27 novembre 2018 - Rallentamento temporaneo o segni di recessione?

Le borse dopo il balzo di ieri oggi appaiono più riflessive. Lo spread torna a salire rispetto ai minimi di ieri mattina: sembra comunque che area 300 in questa fase funzioni da fulcro. Non sono giorni favorevoli alla carta italiana con il Tesoro che sarà alle prese con le emissioni di fine mese di titoli a medio lungo termine. L'euro appare poco tonico anche per via di dichiarazioni di autorità monetarie che ribadiscono come gli obiettivi di inflazione di medio lungo termine siano ancora lontani, ancor più alla luce del rallentamento in corso della crescita (ieri indice Ifo tedesco leggermente sotto attese) e del calo del prezzo del petrolio.
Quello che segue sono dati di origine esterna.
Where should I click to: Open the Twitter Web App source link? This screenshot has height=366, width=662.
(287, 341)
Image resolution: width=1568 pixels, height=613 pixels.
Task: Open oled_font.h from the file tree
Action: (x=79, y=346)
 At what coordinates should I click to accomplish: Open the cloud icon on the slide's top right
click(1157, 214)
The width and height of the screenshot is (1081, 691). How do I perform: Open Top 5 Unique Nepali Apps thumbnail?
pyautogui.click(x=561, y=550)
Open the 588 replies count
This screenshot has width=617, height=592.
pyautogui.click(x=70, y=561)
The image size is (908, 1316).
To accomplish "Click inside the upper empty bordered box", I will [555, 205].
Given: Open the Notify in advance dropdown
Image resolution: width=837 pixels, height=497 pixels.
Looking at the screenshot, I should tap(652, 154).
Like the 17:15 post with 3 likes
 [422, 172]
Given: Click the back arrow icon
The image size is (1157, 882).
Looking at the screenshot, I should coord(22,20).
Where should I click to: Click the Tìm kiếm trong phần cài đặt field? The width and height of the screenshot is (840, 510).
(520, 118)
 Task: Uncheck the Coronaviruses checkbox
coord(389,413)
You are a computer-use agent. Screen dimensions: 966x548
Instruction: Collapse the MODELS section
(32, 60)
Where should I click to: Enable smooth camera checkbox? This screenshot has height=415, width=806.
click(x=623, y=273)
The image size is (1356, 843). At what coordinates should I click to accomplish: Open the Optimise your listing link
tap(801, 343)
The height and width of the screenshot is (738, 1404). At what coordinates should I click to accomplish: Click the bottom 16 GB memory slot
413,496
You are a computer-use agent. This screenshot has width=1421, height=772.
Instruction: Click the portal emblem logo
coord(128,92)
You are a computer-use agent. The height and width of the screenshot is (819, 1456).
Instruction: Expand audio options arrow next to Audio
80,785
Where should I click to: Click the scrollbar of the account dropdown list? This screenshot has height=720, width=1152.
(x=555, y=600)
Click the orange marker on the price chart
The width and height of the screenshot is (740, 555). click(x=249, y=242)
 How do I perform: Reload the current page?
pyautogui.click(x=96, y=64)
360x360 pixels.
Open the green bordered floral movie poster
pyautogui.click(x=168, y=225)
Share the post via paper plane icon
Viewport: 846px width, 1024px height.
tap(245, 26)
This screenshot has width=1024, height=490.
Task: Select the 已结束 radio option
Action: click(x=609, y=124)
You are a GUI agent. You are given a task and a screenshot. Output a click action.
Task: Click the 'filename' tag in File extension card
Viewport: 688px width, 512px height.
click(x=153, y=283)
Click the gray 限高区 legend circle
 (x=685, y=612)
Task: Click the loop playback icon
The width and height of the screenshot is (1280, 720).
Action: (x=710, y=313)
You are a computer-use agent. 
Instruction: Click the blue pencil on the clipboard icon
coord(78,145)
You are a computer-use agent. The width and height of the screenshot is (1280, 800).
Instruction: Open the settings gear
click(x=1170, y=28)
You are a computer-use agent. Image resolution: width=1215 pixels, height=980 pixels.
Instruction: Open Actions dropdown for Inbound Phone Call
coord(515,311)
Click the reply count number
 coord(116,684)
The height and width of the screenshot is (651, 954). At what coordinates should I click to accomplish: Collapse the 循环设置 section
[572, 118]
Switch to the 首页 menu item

Poco mossi i tassi “core” Ue ed Usa. L'indice IFO, relativamente alla componente che prende in esame il clima per gli affari in Germania, è sceso in novembre a 102,2 da 102,9 di ottobre: il consensus si aspettava 102,3. Sotto le previsioni anche la componente prospettica dell'IFO, mentre è leggermente meglio del previsto la rilevazione sulle condizioni attuali. Sembra quindi un rallentamento temporaneo della prima economia europea che si inserisce in un contesto di crescente timore per un rallentamento globale. Inoltre il prezzo del petrolio – che oggi tenta un recupero – è crollato nelle ultime settimane. Questo significa che le pressioni sull’inflazione – specie negli Usa dove la dinamica dei prezzi tende a salire oltre i target Fed – potrebbero diminuire con conseguente potenziale revisione dei rialzi dei Fed Fund. Allo stesso tempo in un contesto molto diverso, la Bce potrebbe continuare ad essere molto espansiva visti i timori di rallentamento.